Más de 400 personas murieron en Nepal tras el desbordamiento de un lago glacial en la frontera con China, según informes oficiales. El desastre, que se produjo el miércoles, fue causado por la ruptura de un glaciar que liberó millones de metros cúbicos de agua, generando una avalancha de lodo y rocas. Las autoridades nepalíes elevaron el número de muertos a 469, mientras que en la parte china de la frontera, se registraron cinco muertos y más de 550 desaparecidos.
La situación se complicó cuando se detectó un nuevo riesgo de desbordamiento en la zona, lo que obligó a suspender las labores de rescate.

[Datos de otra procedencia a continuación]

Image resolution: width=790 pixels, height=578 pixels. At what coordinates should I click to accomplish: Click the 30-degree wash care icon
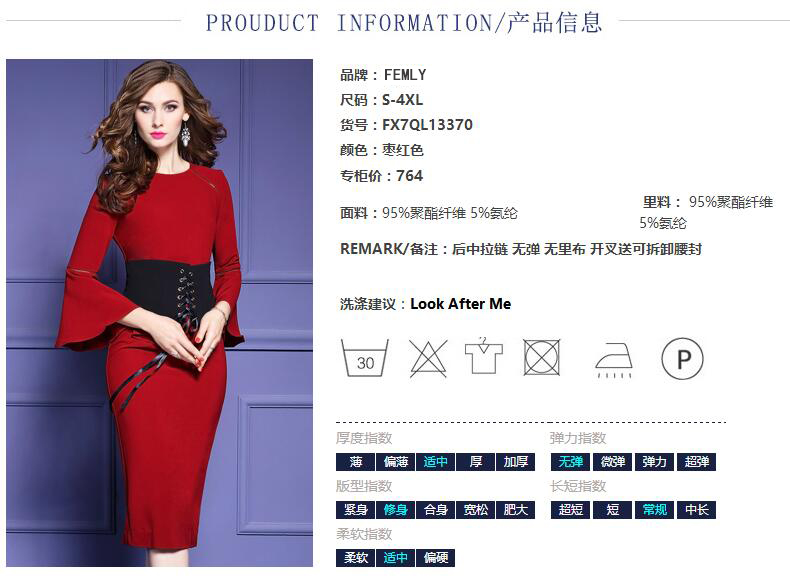pyautogui.click(x=365, y=358)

Las autoridades chinas informaron que el peligro de una nueva inundación es inminente, lo que ha llevado a la paralización de los equipos de emergencia. En Nepal, las autoridades rechazaron la ayuda internacional no monetaria, aunque mantienen la búsqueda de sobrevivientes.
Más de mil personas aún están desaparecidas en la zona, y el número de víctimas podría aumentar si se produce otro desbordamiento. Expertos chinos evalúan las causas del desastre y los riesgos futuros, mientras que las comunidades locales enfrentan una situación de emergencia. La región montañosa sigue bajo alerta, con la esperanza de que el clima se estabilice para permitir nuevas operaciones de rescate.